Читаем Секреты Российской дипломатии. От Громыко до Лаврова полностью

28 октября Хрущев сообщил американцам, что приказал демонтировать ракеты и вернуть их домой. Все кончилось. Кризис миновал. В нашей стране многие вообще даже и не узнали о том, что произошло.

Я спрашивал Семичастного:

— Вы сами думали тогда, что война может начаться?

— Думал. У меня такое положение было, что я видел: все может быть. Имейте в виду — холодная война иногда доходила до такой точки кипения, что страшно становилось.
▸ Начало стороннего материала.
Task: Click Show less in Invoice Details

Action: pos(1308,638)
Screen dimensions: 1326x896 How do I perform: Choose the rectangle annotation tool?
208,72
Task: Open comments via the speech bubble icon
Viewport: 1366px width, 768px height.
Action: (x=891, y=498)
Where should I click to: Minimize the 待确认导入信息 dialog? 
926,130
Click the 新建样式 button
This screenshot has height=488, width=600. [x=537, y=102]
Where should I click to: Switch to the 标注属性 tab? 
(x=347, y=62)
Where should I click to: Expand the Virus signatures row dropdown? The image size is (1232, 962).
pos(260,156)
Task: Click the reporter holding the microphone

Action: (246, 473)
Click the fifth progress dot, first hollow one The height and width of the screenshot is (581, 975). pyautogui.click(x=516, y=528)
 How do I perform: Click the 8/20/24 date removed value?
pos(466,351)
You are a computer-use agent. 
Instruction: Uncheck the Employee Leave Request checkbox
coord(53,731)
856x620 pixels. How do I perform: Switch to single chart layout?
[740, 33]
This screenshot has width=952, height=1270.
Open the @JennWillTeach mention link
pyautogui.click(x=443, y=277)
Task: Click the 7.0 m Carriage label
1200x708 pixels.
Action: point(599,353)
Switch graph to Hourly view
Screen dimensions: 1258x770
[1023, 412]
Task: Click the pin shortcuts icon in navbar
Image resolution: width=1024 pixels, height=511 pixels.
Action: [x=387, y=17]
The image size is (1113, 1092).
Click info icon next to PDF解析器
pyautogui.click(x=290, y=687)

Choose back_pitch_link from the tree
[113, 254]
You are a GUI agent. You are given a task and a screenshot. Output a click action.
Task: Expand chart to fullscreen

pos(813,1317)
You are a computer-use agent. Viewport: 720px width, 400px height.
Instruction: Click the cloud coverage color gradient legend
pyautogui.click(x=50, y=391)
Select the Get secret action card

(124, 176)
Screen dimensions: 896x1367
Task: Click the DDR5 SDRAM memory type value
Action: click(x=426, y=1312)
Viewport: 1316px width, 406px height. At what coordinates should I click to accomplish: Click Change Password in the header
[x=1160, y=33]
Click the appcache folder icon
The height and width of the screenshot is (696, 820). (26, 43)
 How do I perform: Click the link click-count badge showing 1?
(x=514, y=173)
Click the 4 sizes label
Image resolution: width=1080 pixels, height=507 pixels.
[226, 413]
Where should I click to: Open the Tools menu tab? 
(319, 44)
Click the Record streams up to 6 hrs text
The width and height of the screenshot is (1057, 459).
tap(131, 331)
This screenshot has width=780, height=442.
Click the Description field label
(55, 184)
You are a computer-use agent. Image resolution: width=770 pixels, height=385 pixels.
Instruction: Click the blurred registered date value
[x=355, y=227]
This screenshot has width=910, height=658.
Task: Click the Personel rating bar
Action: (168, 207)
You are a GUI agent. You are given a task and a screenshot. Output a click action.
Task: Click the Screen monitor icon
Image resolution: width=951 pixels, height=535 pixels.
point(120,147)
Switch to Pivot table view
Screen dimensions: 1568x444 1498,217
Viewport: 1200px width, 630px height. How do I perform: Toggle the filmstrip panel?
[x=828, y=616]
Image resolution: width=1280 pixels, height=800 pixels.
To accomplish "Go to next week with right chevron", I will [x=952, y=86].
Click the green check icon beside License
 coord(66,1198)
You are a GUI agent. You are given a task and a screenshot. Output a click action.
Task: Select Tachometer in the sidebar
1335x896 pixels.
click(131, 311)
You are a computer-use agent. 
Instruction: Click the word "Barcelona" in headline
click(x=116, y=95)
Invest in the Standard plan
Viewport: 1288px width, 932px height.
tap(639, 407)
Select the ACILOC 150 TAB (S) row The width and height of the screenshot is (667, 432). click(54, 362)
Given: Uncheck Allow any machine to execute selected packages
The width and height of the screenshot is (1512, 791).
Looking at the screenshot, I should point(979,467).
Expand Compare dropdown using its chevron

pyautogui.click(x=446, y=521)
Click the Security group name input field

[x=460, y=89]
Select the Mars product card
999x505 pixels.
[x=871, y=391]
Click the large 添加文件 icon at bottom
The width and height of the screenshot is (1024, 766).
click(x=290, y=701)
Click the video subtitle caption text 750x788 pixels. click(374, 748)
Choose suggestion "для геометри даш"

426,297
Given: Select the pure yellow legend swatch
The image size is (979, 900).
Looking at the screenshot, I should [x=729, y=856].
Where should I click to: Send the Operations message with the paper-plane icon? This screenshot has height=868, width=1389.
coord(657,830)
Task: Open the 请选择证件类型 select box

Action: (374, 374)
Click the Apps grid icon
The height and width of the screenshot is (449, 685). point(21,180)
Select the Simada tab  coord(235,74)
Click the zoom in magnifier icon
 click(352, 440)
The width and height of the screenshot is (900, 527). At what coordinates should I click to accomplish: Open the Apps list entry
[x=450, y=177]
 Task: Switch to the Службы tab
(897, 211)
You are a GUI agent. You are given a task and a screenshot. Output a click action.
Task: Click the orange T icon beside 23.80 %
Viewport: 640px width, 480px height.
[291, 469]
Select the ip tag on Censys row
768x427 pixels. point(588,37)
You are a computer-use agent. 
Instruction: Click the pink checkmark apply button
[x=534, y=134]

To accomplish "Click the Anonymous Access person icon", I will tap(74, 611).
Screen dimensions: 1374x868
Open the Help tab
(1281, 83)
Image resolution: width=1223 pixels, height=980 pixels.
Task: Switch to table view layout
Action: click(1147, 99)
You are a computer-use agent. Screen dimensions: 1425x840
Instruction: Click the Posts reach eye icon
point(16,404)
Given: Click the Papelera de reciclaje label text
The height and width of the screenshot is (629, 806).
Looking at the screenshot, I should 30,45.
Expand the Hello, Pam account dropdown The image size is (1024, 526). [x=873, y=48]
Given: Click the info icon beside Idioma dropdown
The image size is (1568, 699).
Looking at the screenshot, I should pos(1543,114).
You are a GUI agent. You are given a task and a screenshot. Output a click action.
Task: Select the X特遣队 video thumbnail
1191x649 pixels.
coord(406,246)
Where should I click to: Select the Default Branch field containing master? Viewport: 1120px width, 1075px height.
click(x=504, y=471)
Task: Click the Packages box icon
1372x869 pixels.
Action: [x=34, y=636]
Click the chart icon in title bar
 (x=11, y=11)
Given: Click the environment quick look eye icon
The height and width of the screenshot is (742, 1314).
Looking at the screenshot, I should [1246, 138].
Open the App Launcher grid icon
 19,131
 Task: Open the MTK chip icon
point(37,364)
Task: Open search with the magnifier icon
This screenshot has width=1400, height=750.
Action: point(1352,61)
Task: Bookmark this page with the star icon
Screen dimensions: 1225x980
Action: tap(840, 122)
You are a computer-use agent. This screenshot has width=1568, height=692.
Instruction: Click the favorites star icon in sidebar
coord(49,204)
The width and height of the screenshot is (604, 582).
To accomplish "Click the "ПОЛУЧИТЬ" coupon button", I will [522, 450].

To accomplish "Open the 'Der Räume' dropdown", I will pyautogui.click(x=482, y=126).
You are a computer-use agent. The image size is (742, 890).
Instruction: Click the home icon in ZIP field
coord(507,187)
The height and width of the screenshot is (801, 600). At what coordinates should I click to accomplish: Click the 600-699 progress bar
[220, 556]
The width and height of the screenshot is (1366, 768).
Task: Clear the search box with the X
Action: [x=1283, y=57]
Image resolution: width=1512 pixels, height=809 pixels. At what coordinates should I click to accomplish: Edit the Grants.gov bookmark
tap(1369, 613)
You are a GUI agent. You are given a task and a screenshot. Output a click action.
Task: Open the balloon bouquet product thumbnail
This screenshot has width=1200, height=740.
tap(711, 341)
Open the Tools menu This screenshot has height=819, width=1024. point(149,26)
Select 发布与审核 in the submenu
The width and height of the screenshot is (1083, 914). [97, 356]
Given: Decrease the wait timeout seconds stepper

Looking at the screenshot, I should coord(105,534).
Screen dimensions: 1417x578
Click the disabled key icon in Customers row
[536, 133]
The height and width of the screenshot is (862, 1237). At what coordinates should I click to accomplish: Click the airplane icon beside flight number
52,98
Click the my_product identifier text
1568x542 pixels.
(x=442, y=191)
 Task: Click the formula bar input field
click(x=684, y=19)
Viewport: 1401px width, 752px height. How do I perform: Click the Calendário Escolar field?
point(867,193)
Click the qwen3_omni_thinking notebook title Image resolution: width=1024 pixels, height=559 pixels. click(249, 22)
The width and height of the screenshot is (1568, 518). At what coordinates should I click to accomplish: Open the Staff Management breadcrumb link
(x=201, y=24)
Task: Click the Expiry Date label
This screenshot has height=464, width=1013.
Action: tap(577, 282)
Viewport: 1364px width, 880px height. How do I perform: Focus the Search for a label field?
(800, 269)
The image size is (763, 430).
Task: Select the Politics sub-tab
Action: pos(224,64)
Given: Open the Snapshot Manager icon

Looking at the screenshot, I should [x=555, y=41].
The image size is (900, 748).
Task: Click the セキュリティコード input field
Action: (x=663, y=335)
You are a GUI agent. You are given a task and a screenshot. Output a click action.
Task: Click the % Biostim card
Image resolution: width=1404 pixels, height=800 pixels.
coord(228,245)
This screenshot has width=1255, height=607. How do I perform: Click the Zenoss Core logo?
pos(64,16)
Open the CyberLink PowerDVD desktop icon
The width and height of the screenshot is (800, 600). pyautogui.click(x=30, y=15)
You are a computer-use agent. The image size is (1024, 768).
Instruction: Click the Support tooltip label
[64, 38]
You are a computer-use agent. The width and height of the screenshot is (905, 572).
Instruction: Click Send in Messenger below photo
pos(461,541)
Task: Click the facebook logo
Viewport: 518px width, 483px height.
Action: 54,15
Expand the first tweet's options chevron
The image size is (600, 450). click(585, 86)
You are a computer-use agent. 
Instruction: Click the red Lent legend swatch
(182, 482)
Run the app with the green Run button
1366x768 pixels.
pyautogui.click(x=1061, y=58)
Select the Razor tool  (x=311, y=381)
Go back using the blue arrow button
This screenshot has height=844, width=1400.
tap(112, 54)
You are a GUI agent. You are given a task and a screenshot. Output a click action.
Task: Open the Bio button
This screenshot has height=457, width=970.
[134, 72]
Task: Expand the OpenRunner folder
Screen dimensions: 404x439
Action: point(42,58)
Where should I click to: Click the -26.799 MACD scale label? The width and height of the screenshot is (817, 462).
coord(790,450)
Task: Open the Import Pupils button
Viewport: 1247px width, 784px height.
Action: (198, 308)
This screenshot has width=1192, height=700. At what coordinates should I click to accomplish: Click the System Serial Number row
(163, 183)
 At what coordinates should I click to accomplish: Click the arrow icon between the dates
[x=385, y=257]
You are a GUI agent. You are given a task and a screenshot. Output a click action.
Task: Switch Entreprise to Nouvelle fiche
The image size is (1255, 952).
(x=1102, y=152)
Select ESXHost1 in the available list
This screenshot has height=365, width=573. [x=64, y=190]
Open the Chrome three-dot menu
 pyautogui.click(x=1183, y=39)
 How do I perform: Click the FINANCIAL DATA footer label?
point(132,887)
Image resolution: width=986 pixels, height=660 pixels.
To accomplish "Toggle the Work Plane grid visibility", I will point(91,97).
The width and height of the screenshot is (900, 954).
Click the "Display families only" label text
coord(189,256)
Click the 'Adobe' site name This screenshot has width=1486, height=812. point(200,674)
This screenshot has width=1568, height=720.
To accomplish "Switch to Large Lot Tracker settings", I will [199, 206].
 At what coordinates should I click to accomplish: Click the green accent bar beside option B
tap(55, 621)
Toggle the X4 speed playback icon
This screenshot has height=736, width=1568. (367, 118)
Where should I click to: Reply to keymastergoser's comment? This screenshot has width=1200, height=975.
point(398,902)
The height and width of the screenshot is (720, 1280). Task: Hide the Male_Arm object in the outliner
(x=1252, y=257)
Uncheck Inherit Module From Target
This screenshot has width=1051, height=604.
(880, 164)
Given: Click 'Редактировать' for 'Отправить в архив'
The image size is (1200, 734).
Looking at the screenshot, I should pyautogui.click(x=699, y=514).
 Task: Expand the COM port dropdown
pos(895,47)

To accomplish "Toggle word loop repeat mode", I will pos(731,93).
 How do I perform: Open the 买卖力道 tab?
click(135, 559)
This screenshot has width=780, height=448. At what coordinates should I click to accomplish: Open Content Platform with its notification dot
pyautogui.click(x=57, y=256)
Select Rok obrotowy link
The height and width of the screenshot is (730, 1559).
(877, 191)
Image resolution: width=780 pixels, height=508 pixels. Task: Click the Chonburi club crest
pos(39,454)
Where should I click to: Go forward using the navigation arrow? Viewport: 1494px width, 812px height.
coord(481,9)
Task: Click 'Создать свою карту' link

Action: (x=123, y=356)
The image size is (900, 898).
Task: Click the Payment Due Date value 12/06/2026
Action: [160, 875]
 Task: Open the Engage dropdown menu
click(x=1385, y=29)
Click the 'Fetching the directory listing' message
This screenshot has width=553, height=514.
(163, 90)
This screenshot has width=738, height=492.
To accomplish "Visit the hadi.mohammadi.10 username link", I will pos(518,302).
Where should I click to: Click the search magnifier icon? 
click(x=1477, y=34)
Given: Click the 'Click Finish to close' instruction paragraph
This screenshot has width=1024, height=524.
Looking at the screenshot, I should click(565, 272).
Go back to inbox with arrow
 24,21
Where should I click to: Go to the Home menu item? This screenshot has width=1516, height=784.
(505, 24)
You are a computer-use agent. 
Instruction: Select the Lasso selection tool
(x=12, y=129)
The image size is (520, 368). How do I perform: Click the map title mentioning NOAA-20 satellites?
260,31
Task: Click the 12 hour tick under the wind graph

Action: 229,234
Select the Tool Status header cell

Американские военные были недовольны скорой развязкой. «В то воскресное утро, когда русские ответили, что вывозят свои ракеты, — вспоминал Роберт Кеннеди, — один высокопоставленный военный сказал, что в понедельник в любом случае следует нанести удар…»

Фидель Кастро был чудовищно разочарован, когда узнал, что ракеты с острова уберут. По существу, на этом его дружба с Советским Союзом закончилась. Впоследствии он рассматривал Москву как дойную корову, которую надо использовать во имя продолжения кубинской революции…

На следующий год, в сентябре 1963-го, начались трудности с хлебом. В Николаеве, на Украине, хлеб вовсе исчез из магазинов. А в николаевском порту в этот момент отгружали хлеб для Кубы. В городе началось недовольство. Портовые грузчики вовсе отказались работать. И что же? На погрузку поставили воинские подразделения. Суда на Кубу ушли вовремя — не хотели Кастро обижать.

Ретирада с Кубы была неизбежной. Вся эта история имела неприятные последствия для главного действующего лица — Хрущева. Карибский кризис подточил единоличную власть Никиты Сергеевича. Товарищи по партийному руководству увидели его растерянным, увидели, как он признал свою ошибку и отступил.

Николай Григорьевич Егорычев, который был тогда первым секретарем Московского горкома, рассказывал мне, что в один из тех октябрьских дней сидел в кабинете Фрола Романовича Козлова, тогда уже второго человека в партии. Козлову позвонил кто-то из военных с вопросом:

— Американцы подошли к нашему судну, хотят досмотреть. Как быть?

— Разрешить! А что еще? Мы же дали согласие.

— Но там же наше оружие! Оно секретное.

— Ну и что! Пусть смотрят. Мы же действительно уходим.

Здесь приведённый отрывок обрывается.